Know your retirement income sources, planning a savings and risk strategy (try to save at least 10% of your monthly income if possible), actively monitor the progress of your strategy and adjust where needed. Utilise the long-term benefits of a tax-free savings account, be smart with debt- keep high interest debt as low as possible i.e., credit card debt, shopping accounts etc., be smart with your spending habits- do not splurge on items not required or out of line with your savings strategy. Build up an emergency fund for possible unexpected expenses i.e., car and household expenses.

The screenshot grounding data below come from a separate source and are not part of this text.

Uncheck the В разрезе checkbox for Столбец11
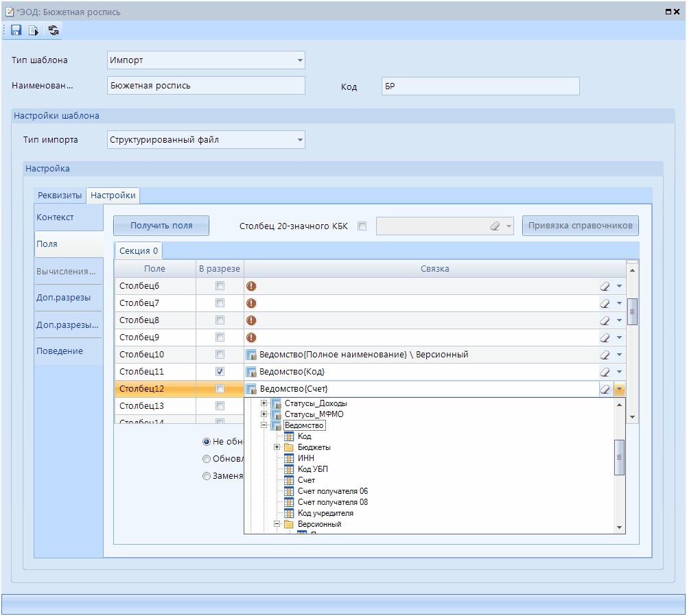 (x=220, y=372)
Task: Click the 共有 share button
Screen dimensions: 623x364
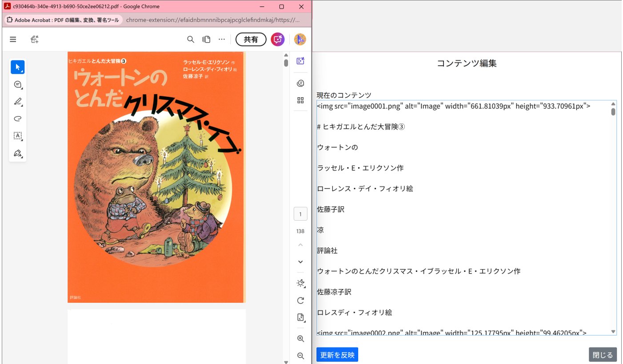Action: (251, 40)
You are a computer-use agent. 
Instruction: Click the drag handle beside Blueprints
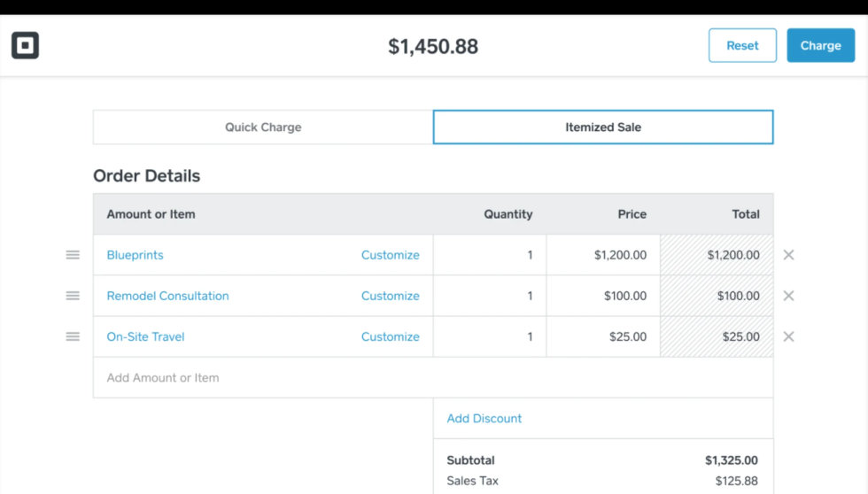[73, 255]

Step number 4 is monitoring your progress and making adjustments if your circumstances change dramatically.
For successful long-term planning, you also need to review your plan regularly to see if it needs to be modified. Your financial situation and economic conditions will change over time and you will likely need to adjust as you go along.

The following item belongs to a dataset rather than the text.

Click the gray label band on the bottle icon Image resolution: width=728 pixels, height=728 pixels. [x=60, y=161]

Earlier, there was a time when people used to retire between 55 and 60 years. During those days, the economic situation was different as opposed to what it is now. Now the average life expectancy for males and females are also increasing; people now-a-days work beyond the age of 60 years. This is to ensure financial security for the dependent family members.
Remember that retirement planning is a multistep process that evolves over time. To have a comfortable, secure – and fun – retirement, you need to build the financial cushion that will fund it all. The fun part is why it makes sense to pay attention to the serious and perhaps boring part: planning how you will get there.
- Things to remember:
- You should always include determining time horizons,
- Estimate expenses,
- Calculate after-tax returns,
- Assess risk tolerance,
- Do estate planning.
- Start planning for retirement as soon as you can to take advantage of the power of compounding interest.
- Younger investors can take more risk with their investments, while investors closer to retirement should be more conservative.
- Retirement plans evolve through the years, which means portfolios should be rebalanced and estate plans updated as needed.
Read more about retirement planning.
- Iniel van Zyl as an advisor at Brenthurst Fourways. [email protected]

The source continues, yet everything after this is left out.